▸ Exercise: Once you find the line with "Instruction: Click Apollo's" in the listing below, please repeat it and every later line exactly, through the last one, without pictures.

▸ Data records:
______________________________
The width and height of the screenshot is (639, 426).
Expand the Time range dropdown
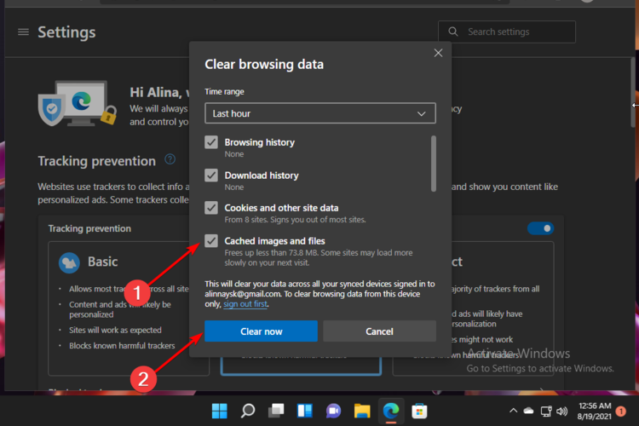pyautogui.click(x=320, y=113)
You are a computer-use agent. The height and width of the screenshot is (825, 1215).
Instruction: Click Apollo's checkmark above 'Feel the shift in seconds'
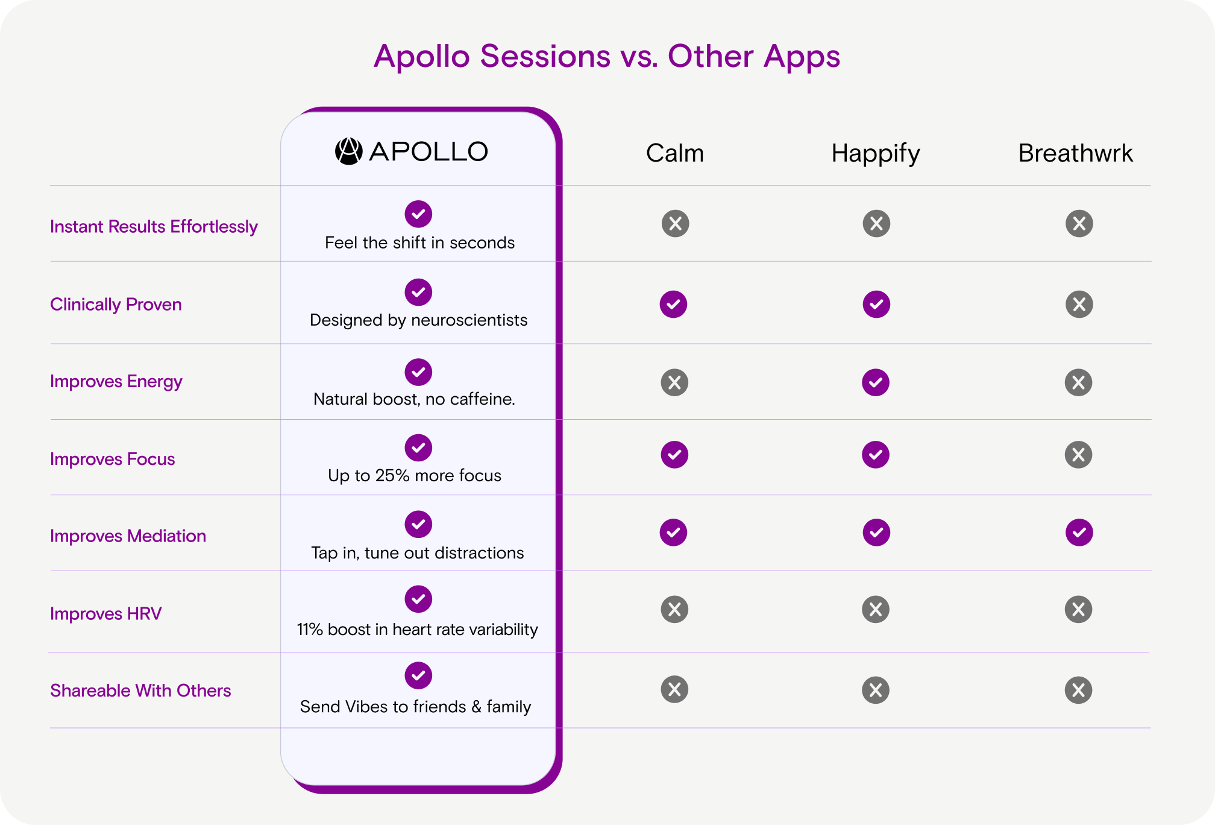click(x=418, y=214)
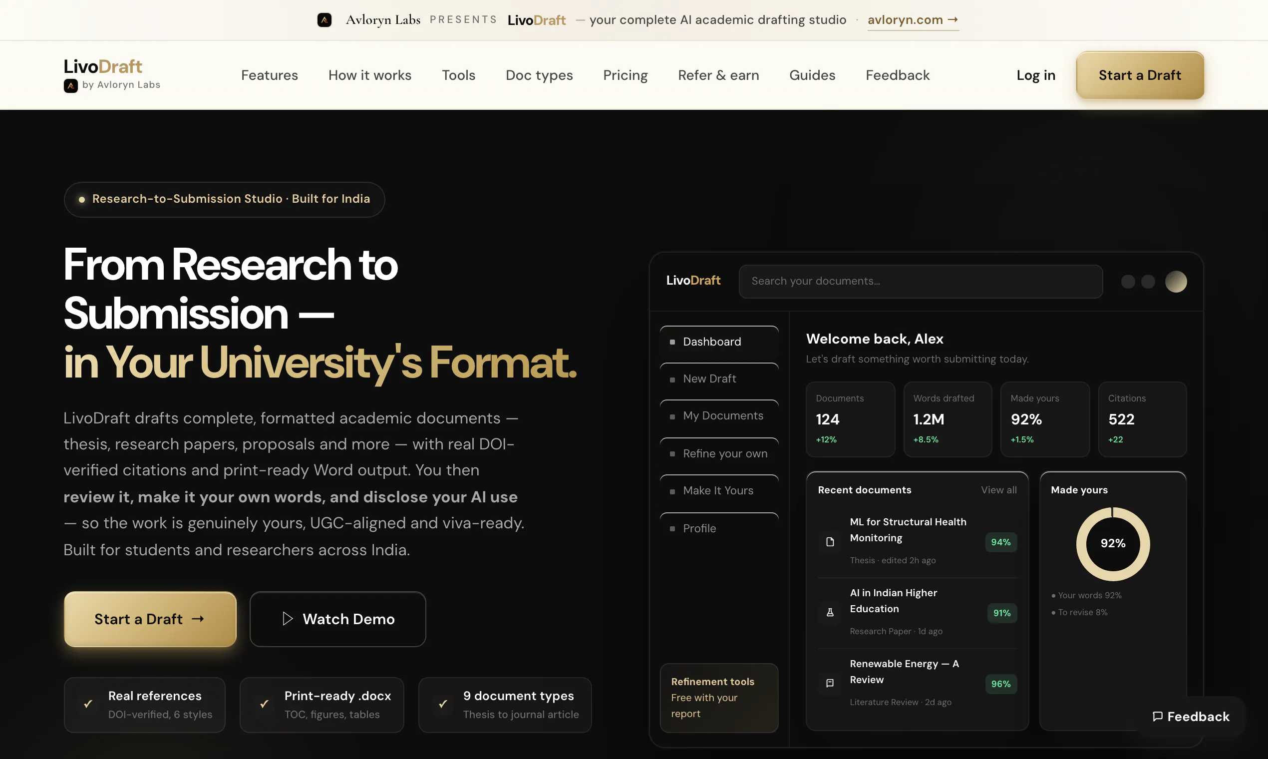Screen dimensions: 1268x759
Task: Open the Pricing nav item
Action: [x=625, y=75]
______________________________
▸ Reply:
Instruction: Click Apollo's checkmark above 'Feel the shift in seconds'
click(x=418, y=214)
Screen dimensions: 1268x759
Task: Open the Pricing nav item
Action: [x=625, y=75]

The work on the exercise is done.